__TEXT SHOWN__
━━━━
The present invention relates to a semiconductor device, and more particularly to an EEPROM (Electrically Erasable and Programmable ROM) semiconductor storage device incorporating a boosting circuit.
A high voltage is required for write/erase of data for the cells of a semiconductor storage device such as an EEPROM. But, incorporating a boosting circuit in the device makes it unnecessary to provide a high voltage source externally. Thus, the voltage supplied from a certain external voltage source can be boosted to a desired minus or plus voltage. In this case, whether or not a desired potential has been generated can be decided by monitoring it using a detection circuit. For example, a conventional DINOR (Divided bit-line NOR) type flash memory, disclosed in 1992 IEDM TECHNICAL DIGEST pp. 599-602 "A NOVEL CELL STRUCTURE SUITABLE FOR A 3 VOLT OPERATION, SECTOR ERASE FLASH MEMORY" 1995 ISSCC DIGEST OF TECHNICAL PAPERS "A 3.3 v-Only 16 Mb DINOR RECEIVED flash Memory", has a circuit configuration for boosting and detecting.
As shown in FIG. 15, the potentials generated from boosting circuits 1a and 1b are connected to a resistor 3 of the detection circuit 2. The potential at a prescribed position of the flash memory is detected by a detecting section 4.
In the DINOR type flash memory, the potentials of 10 V and -8 V are generated by boosting circuits 1a and 1b from a single external power supply voltage (not shown). For example, assuming that the connecting points between the boosting circuits 1a, 1b and the resistor 3 are A and B, respectively, when the potential at the detecting point 4 provided at the point dividing the segment between A and B at a ratio of 8.5:9.5 is 1.5 V, it is recognized that a desired potential has been generated.
━━━━
Screenshot grounding data:
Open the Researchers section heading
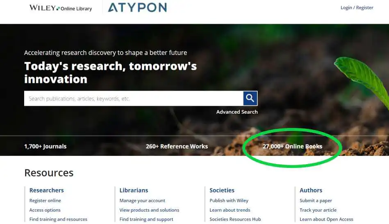389x224 pixels. coord(47,190)
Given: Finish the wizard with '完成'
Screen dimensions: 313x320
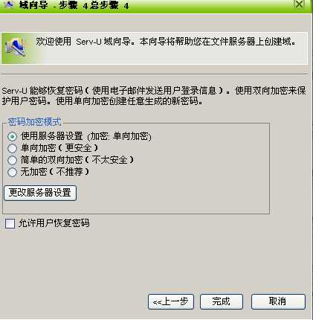Looking at the screenshot, I should coord(222,301).
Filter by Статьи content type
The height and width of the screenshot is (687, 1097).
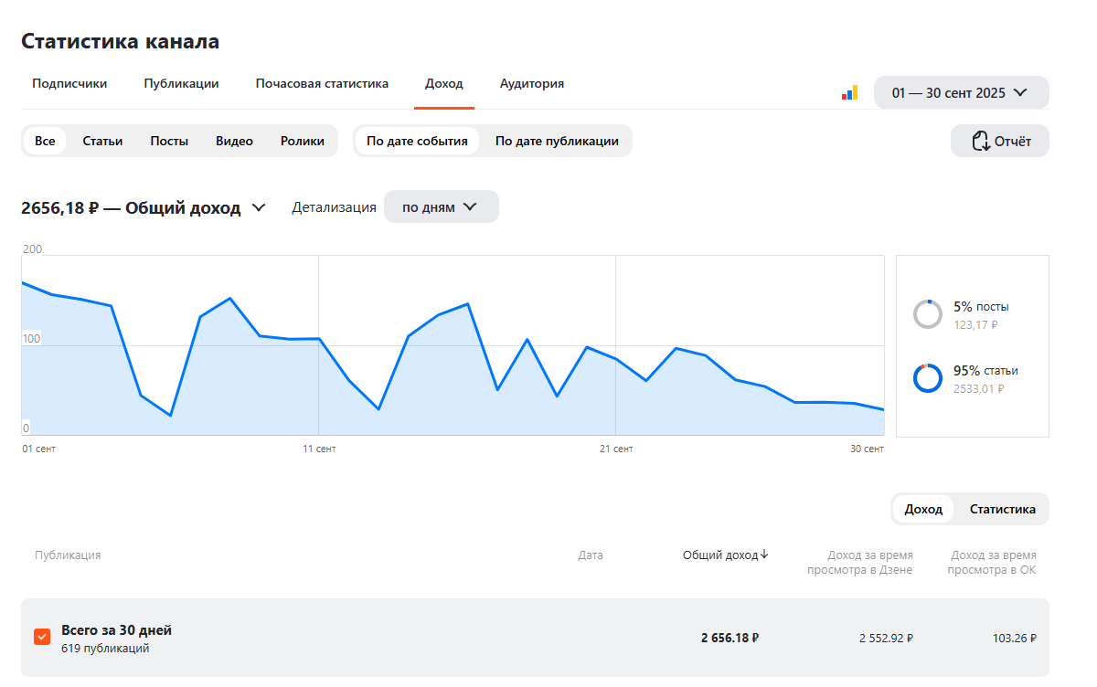[102, 141]
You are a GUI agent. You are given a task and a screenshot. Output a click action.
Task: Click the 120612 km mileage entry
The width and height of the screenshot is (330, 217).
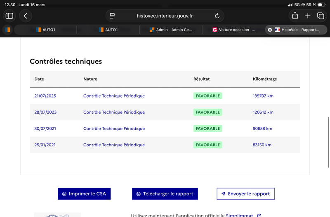[x=263, y=112]
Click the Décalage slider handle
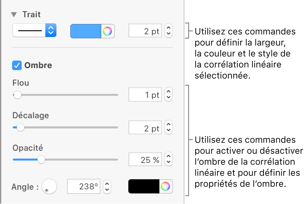Screen dimensions: 308x204 (21, 127)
━━━━
__WHAT TO WORK ON__
1. Answer these questions using the EEPROM passage:
(a) What does the abbreviation DINOR stand for?
(b) Which potentials do boosting circuits 1a and 1b generate in the DINOR type flash memory?
(c) What potential at the detecting point shows that a desired potential has been generated?
2. Summarize the EEPROM passage in two sentences.
3. Print the part of the EEPROM passage from "The present invention" to "a boosting circuit.".
None of the work here requires the records.

__SOLUTIONS TO THE TASKS__
1.
(a) Divided bit-line NOR.
(b) 10 V and -8 V.
(c) 1.5 V.

2. An EEPROM with a built-in boosting circuit can boost an external supply voltage to the high plus or minus voltage needed to write and erase data, so no external high voltage source is needed, and a detection circuit checks whether the desired potential has been generated. In a conventional DINOR type flash memory, boosting circuits 1a and 1b generate 10 V and -8 V, and when the detecting point that divides the segment between A and B at a ratio of 8.5:9.5 reads 1.5 V, the desired potential is recognized as generated.

3.
The present invention relates to a semiconductor device, and more particularly to an EEPROM (Electrically Erasable and Programmable ROM) semiconductor storage device incorporating a boosting circuit.